If you want to really grok genetics and be able to understand and interpret news and discussion about the field, especially considering how important the field is in our day to day lives, both with the virus and with biotech/medicine in general.

x3blah · 5 years ago

"It's not super productive to try and understand this stuff through analogy to computers and algorithms."

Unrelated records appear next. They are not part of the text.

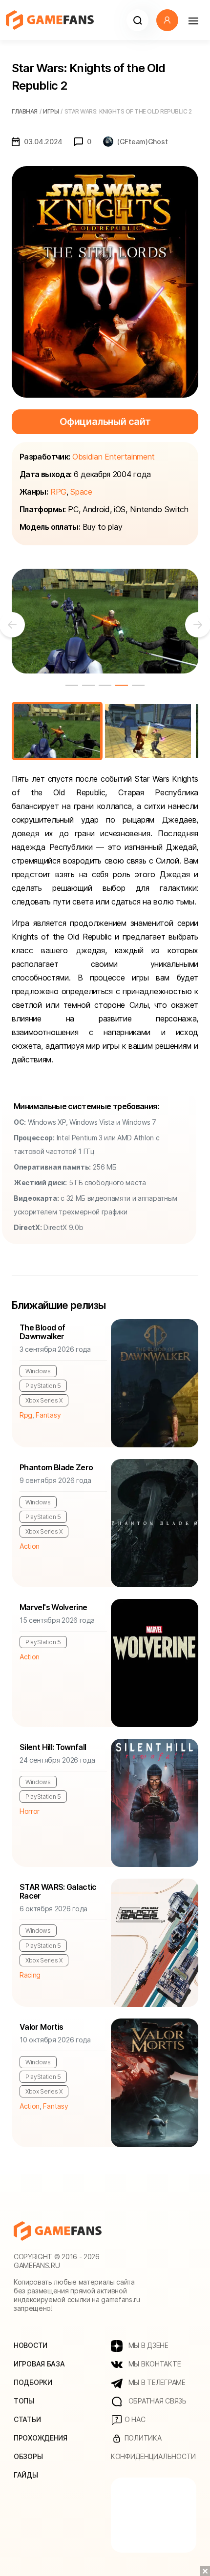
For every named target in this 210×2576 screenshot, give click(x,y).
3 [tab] (105, 685)
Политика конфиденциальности (153, 2447)
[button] (137, 20)
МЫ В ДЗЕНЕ (147, 2345)
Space (81, 492)
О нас (134, 2419)
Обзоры (28, 2456)
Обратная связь (156, 2401)
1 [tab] (71, 685)
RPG (58, 492)
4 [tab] (121, 685)
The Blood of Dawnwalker (42, 1332)
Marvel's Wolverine (53, 1607)
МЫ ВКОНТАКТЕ (153, 2364)
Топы (24, 2401)
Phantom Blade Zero (56, 1467)
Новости (30, 2345)
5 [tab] (138, 685)
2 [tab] (88, 685)
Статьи (27, 2419)
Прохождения (40, 2438)
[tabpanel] (105, 621)
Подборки (33, 2382)
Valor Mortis (41, 2026)
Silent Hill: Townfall (53, 1747)
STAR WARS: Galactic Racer (58, 1891)
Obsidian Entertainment (113, 456)
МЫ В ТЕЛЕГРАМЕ (156, 2382)
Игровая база (39, 2364)
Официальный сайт (105, 421)
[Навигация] (193, 20)
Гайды (26, 2475)
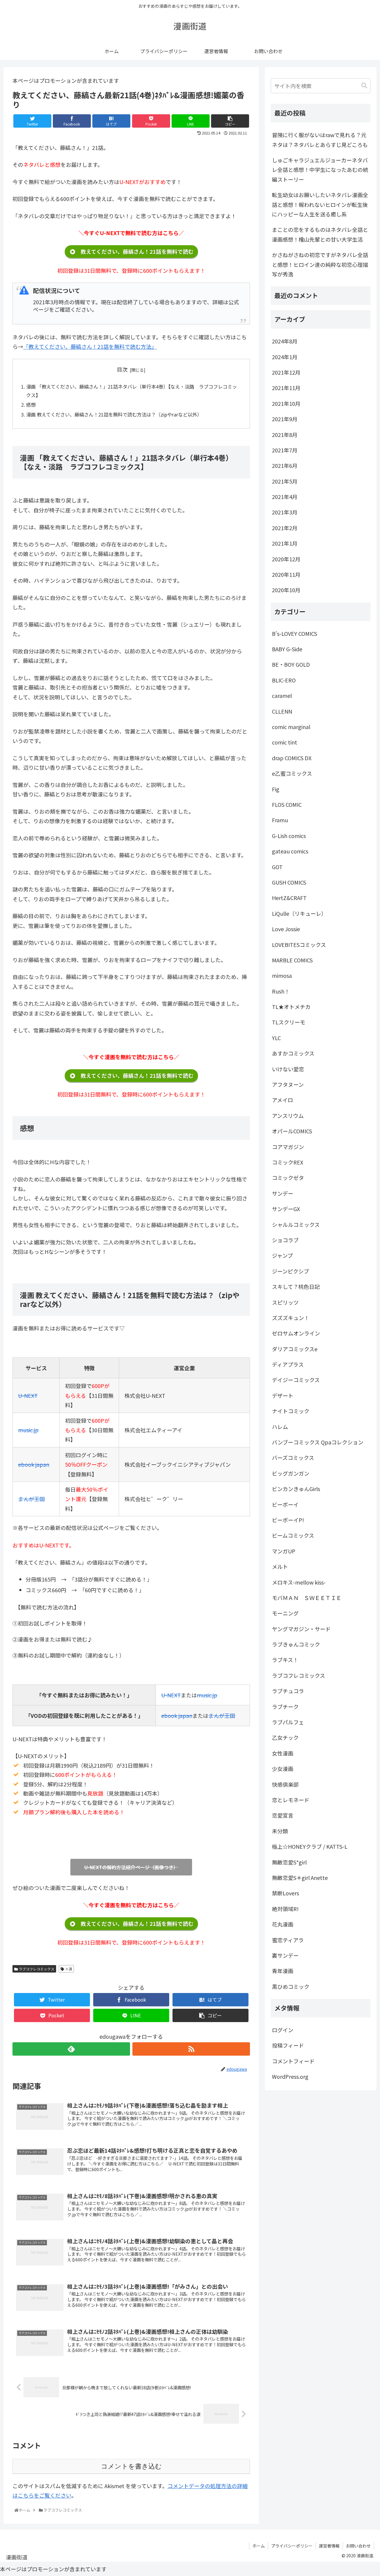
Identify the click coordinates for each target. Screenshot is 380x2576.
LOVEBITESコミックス (299, 944)
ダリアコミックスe (294, 1349)
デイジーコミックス (296, 1380)
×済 (68, 1968)
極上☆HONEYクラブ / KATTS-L (309, 1846)
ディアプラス (288, 1364)
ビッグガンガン (290, 1473)
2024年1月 (284, 357)
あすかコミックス (293, 1053)
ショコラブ (285, 1240)
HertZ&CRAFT (289, 898)
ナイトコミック (290, 1411)
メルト (280, 1566)
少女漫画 (282, 1768)
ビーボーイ (285, 1504)
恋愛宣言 (282, 1815)
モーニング (285, 1613)
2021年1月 (284, 543)
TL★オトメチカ (291, 1006)
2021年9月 (284, 419)
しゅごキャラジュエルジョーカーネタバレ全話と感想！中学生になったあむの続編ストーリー (320, 169)
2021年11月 (286, 388)
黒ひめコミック (290, 1986)
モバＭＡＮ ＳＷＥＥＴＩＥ (306, 1597)
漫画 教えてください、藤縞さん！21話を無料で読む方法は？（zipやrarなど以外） (114, 414)
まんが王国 (31, 1499)
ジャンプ (282, 1255)
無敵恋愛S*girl (289, 1862)
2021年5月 (284, 481)
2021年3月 (284, 512)
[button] (364, 85)
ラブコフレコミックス (36, 1968)
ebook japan (33, 1464)
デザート (282, 1395)
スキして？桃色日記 (296, 1286)
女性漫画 (282, 1753)
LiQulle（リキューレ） (299, 913)
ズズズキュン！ (290, 1318)
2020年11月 (286, 574)
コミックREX (287, 1162)
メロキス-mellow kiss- (299, 1582)
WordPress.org (290, 2076)
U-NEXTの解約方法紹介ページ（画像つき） (131, 1867)
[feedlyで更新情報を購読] (71, 2049)
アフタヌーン (288, 1084)
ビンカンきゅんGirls (296, 1489)
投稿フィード (288, 2045)
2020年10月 (286, 590)
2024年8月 (284, 341)
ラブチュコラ (288, 1691)
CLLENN (282, 711)
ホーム (258, 2546)
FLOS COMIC (287, 804)
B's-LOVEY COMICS (294, 633)
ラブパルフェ (288, 1722)
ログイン (282, 2030)
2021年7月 (284, 450)
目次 (122, 369)
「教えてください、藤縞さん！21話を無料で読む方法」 (90, 346)
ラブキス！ (285, 1660)
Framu (280, 820)
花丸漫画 (282, 1924)
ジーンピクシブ (290, 1271)
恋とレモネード (290, 1800)
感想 (31, 404)
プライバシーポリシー (292, 2546)
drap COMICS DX (291, 758)
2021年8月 (284, 434)
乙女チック (285, 1737)
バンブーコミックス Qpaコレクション (317, 1442)
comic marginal (291, 727)
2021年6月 (284, 465)
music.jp (28, 1430)
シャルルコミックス (296, 1224)
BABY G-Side (287, 649)
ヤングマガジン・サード (301, 1629)
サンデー (282, 1193)
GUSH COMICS (289, 882)
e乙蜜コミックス (292, 773)
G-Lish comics (289, 835)
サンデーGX (286, 1209)
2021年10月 (286, 403)
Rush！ (281, 991)
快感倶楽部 (285, 1784)
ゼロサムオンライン (296, 1333)
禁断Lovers (285, 1893)
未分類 (280, 1831)
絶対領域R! (285, 1909)
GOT (277, 867)
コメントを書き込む (131, 2466)
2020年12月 (286, 559)
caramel (282, 695)
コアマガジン (288, 1147)
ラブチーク (285, 1706)
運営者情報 (329, 2546)
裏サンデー (285, 1955)
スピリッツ (285, 1302)
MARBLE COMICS (292, 960)
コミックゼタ (288, 1177)
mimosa (282, 975)
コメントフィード (293, 2061)
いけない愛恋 (288, 1069)
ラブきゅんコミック (296, 1644)
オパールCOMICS (292, 1131)
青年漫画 (282, 1971)
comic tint (284, 742)
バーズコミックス (293, 1457)
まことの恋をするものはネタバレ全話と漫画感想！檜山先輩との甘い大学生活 (320, 234)
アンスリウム (288, 1115)
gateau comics (290, 851)
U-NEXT (28, 1395)
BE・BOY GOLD (291, 664)
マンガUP (283, 1551)
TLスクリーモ (288, 1022)
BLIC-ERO (284, 680)
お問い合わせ (358, 2546)
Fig (275, 789)
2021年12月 (286, 372)
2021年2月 (284, 528)
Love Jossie (286, 929)
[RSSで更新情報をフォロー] (191, 2049)
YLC (276, 1038)
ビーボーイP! (288, 1520)
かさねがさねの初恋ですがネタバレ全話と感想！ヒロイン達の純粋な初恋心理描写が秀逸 (320, 264)
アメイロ (282, 1100)
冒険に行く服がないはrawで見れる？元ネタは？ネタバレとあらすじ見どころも (320, 139)
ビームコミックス (293, 1535)
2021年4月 (284, 496)
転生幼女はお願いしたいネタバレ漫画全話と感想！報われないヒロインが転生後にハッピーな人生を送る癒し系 (320, 204)
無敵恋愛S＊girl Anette (300, 1877)
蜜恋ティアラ (288, 1940)
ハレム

You mean like this: https://ds9a.nl/amazing-dna

Having worked in both industries I prefer working with wet science people. For some reason they generally have a much healthier perspective on life. Their work is humbling because it is, and will forever be, full of unsolved mysteries, not simply because it is challenging. The other folks, whether they call themselves "scientists" or "engineers" or "developers" or "coders" or whatever, are working with something that as far as I can see has no inherent connection to the natural world, other than being a production of the human mind. Perhap that affects the perspective many of them have on life. For example, how common among them is this belief that all things, not simply computers, can be thoroughly understood and mastered. Note this is pure opinion, not fact, and I am generalising; there are exceptions to every generalisation.